OCR (optical character recognition), in simple words, is a process when text within a digital image acquired in the process of scanning or other ways of digital image capture, is converted to a machine-coded text. Basically, OCR makes possible further use of information which was once printed or placed on an object in a form of text symbols. In our digital era of today and the rise of electronic documents exchange, paper documents play a major role in document exchange between organizations or in many countries required to be stored for government institutions’ checks and audits. Of course, it is great to have a paper copy of a document, but fast exchange of information and access to it in the information systems of an organization happens mostly in digital or machine form. Therefore OCR plays a vital role in enabling organizations’ potential for intensive growth and effective operation. Software systems therefore have been progressing rapidly and development of form OCR systems was carried out by software developers around the world. From simple fonts and symbols recognition OCR engines progressed and offered recognition of typewritten symbols in major World languages which brought the development and the level of technology of OCR systems to an absolutely different level.
It may look easy for us when we look at the printed document and understand what is written there. It was much harder for a machine to reach such level of “understanding” at first, when OCR systems were making first steps in development.
However, now, advanced technologies are combined together to secure the highest OCR results and maximum recognition quality and speed. Adaptive binarization algorithms are used to prepare the text fields for recognition and remove stains, background, graphic noise and other objects which may affect recognition quality; connected vocabularies and internal databases of the information systems of a companies are used to check the recognized content and make sure the symbols, their combination, phrases or sentences actually are correct or make sense – OCR now allows us to restore the original text if parts of it are covered with overlapping elements which do not allow us to clearly see what is written; multi-core architecture for the use of OCR engine capabilities provides great advantage in speed.
So, after all these qualities make a picture, how much do you think OCR systems or engines could cost? Well, the answer is: OCR systems may be freeware or may cost a fortune to implement for a large enterprise. The thing is that the OCR engine has become a core element, a foundation on which a larger and bigger sphere of business was based which is providing solutions based on OCR technology. In this case the tasks for OCR can be only limited by your fantasy and, of course, by the financial rationality of developing such custom solution or system for an organization. And the area of use of the OCR systems broadens with every massive capture project so does the technological perfection of the OCR engines. Anyways, the market offers various software systems based on OCR technology which are tailored for specific operations within the organization, such as invoice capture.
What we could recommend to a simple user of a scanner at home is a software application called Compressimo, which offers basic functions of scanning, image processing, OCR and saving the result as a PDF file. A very good and easy to use example of how great technologies can be shaped to become an application for everyone to use in three simple steps.

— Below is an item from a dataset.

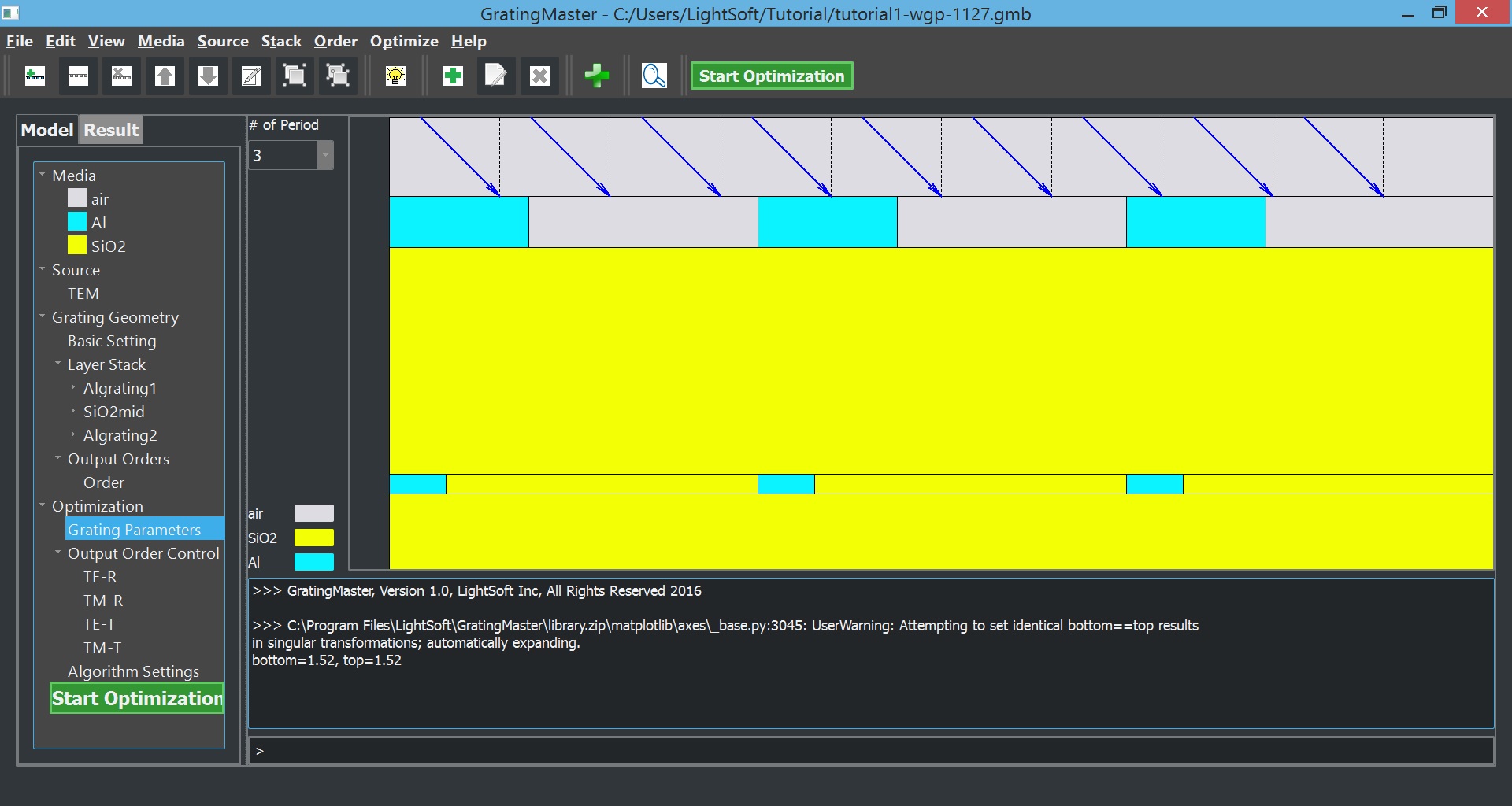
Task: Switch to the Result tab
Action: [x=111, y=130]
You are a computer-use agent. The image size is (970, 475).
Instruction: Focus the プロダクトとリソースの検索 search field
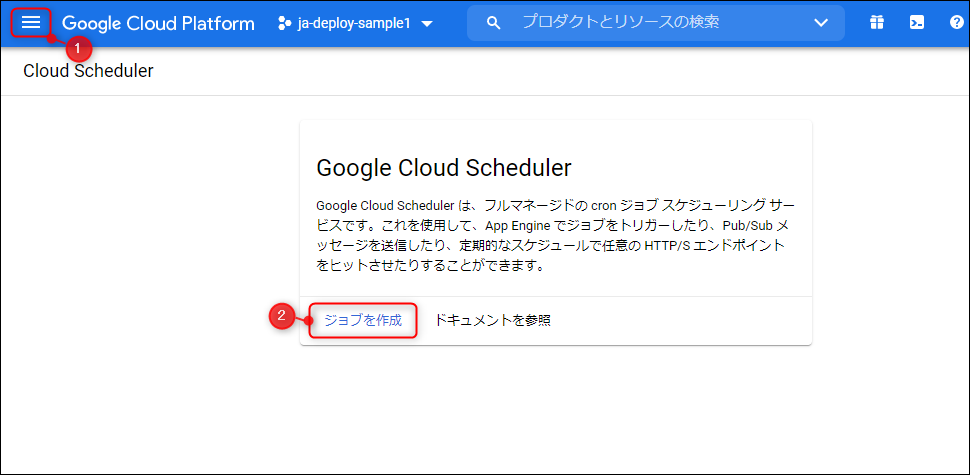[650, 22]
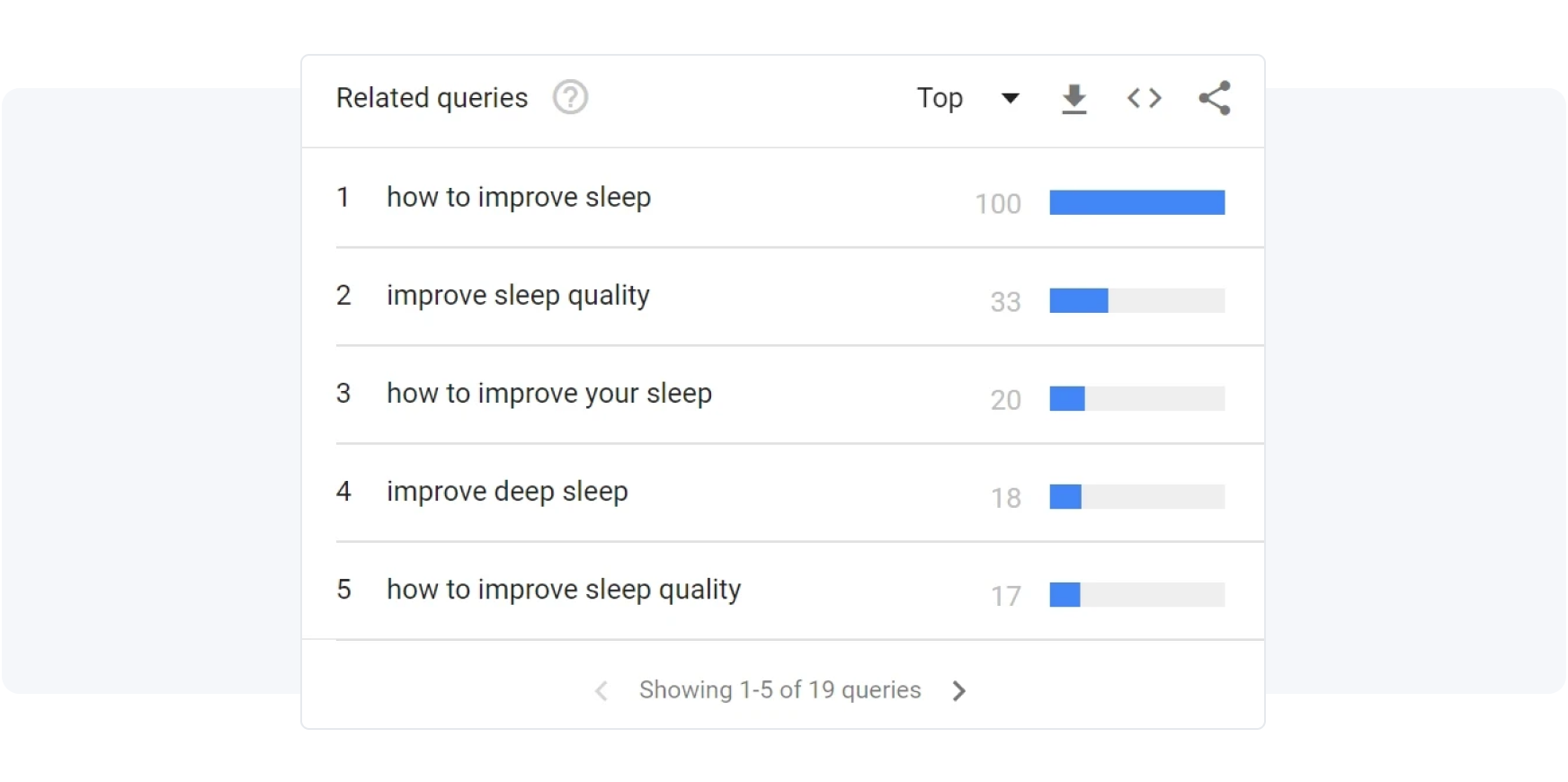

There are also other software products such Cognitive Forms, which will allow not only invoice capture, but practically open a new world of opportunities for any organization dealing with big paper document flow on how to optimize its performance and increase quality of work and productivity.
And we will wait for the market to show us more interesting projects and features OCR technology has in store now or will have in the future.
What is OCR?
A method of mechanical or digital conversion of handwritten, typewritten or printed text into machine-encoded text is called optical character recognition or OCR. OCR technology allows converting various document types in editable form with search option. Modern OCR technologies achieve precision of scanned typewritten document recognition of up to 99%.

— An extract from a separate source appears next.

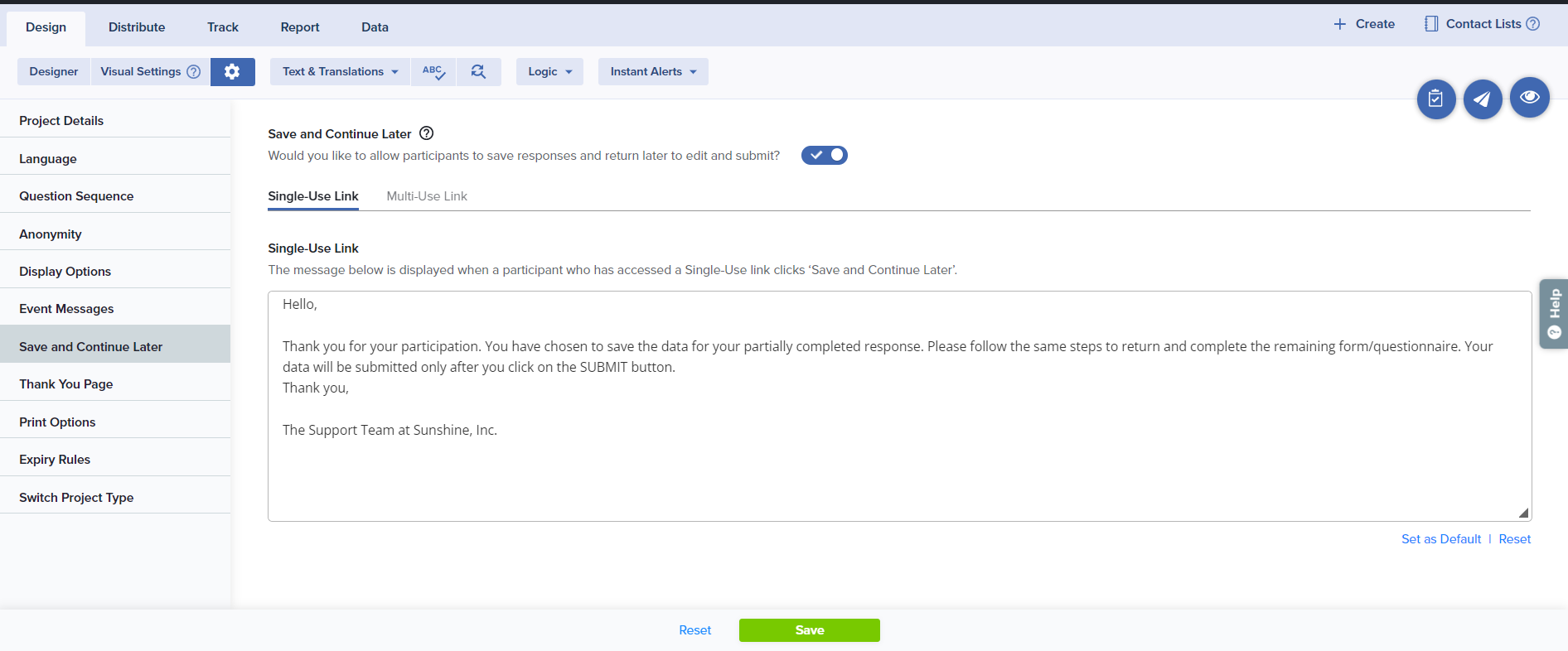Open the Logic dropdown menu
This screenshot has height=651, width=1568.
click(549, 72)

Nowadays, OCR systems are widely used. Possible variants of OCR application are recognition of documents, identification numbers of cars and wagons in automatic control and monitoring systems, recognition of web-site graphic content, etc. There are both commercial OCR and open source solutions. OpenOCR is the first Russian open source OCR system. This system is an extension of Cognitive Cuneiform recognition core from Cognitive Technologies based on scientific research by Institute for Systems Analysis RAS. Self-learning algorithms (called adaptive recognition) designed with Cognitive Technologies in CuneiForm OCR system is a method based on a combination of two types of typewritten character recognition algorithms: multifont and omnifont. OCR system can learn itself and recognize poorly printed symbols with help of this font but with well printed symbols. Thus, if, when recognizing low-quality documents with traditional methods, OCR-system makes many mistakes compared with the threshold level, final recognition is done with help of adaptive algorithms. OpenOCR is positioned as an OCR system, which doesn’t change appearance of the recognized document. Such systems not only recognize documents, but also define various typographic parameters (font size and type, typeface), keep the same position of text, graphics, page layout, indent, etc. Typical examples of such systems are OCR systems for home application.
Any OCR system is based on three fundamental principles: sustainability, purposefulness and adaptability. Sustainability principle is a principle, when the recognition object is perceived with OCR system as a set of significant elements related with each other. The principle of purposefulness allows the OCR system suggest a hypothesis on value of this or that character in the set of elements and prove correctness or falsity of the suggested hypothesis basing on initial data. Finally, adaptability is the principle of OCR systems, where every successful recognition is entered into the database and used in the further work. That is adaptability allows OCR systems learn themselves.